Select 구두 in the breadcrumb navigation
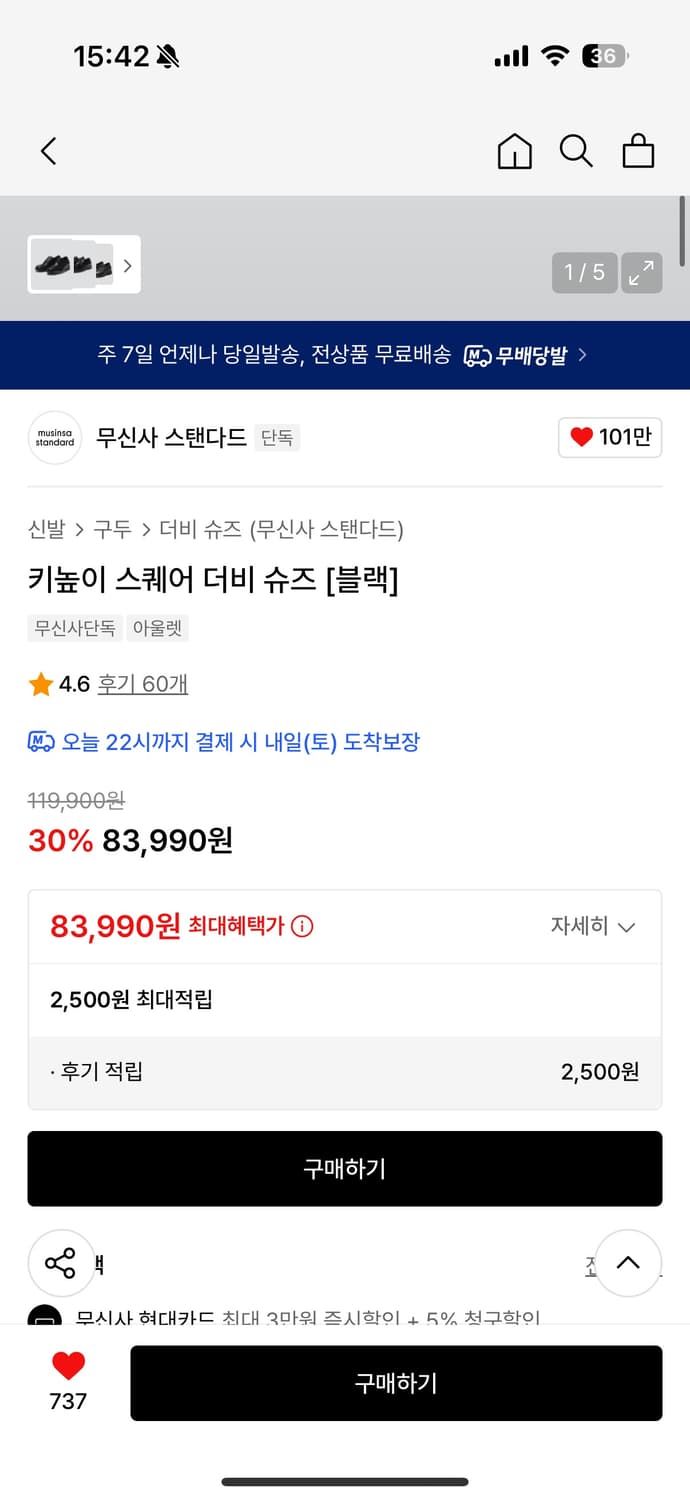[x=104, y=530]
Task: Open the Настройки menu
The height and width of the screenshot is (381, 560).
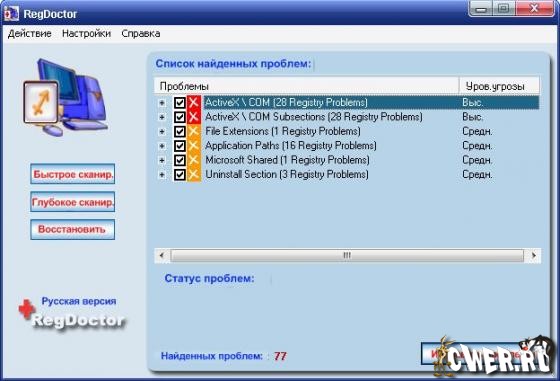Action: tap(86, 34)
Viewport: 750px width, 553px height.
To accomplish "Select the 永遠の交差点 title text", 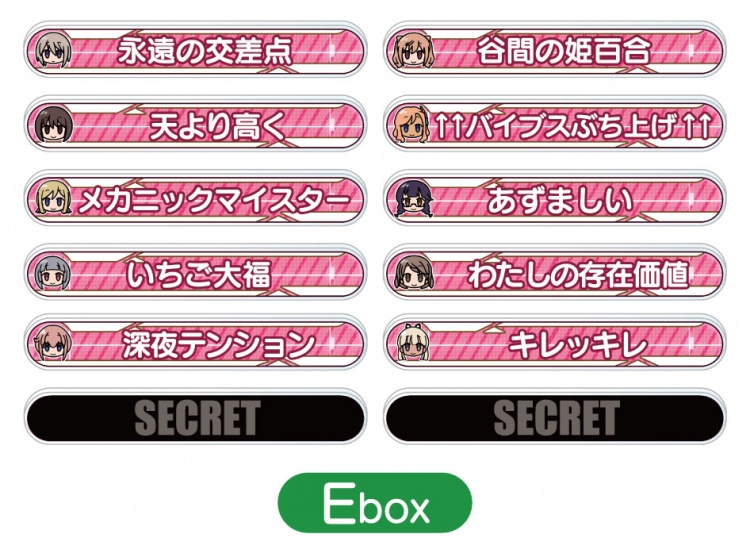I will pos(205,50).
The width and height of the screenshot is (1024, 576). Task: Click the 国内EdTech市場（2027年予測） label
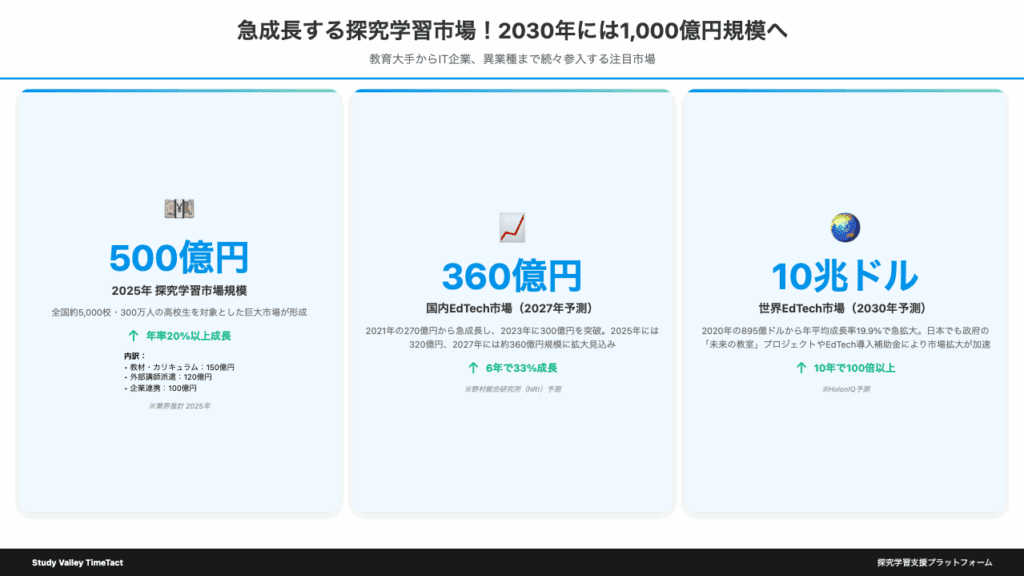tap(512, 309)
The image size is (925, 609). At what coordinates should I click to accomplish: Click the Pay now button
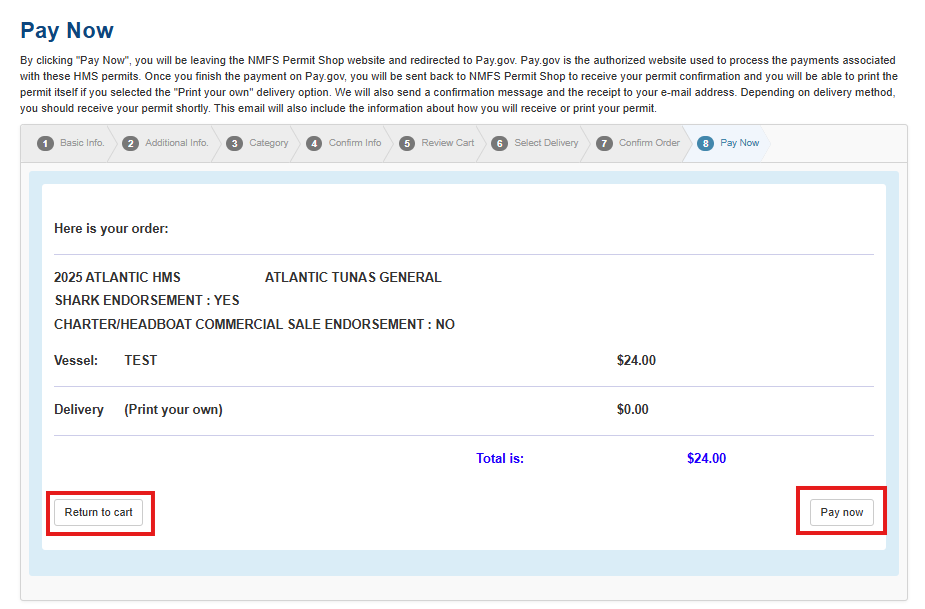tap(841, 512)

[AIM]
Recast the items, starting at the line containing "The image size" and running through the last item, as a two-column CSV with the columns instruction and coordinates. Put each item's text and its answer in their own quoted fields, with one row per item, and replace line breaks with spaces. Omit the pictures.

[THE COMPLETED TASK]
instruction,coordinates
"The image size is (925, 609). At what coordinates should I click to accomplish: Click the Pay now button","tap(841, 512)"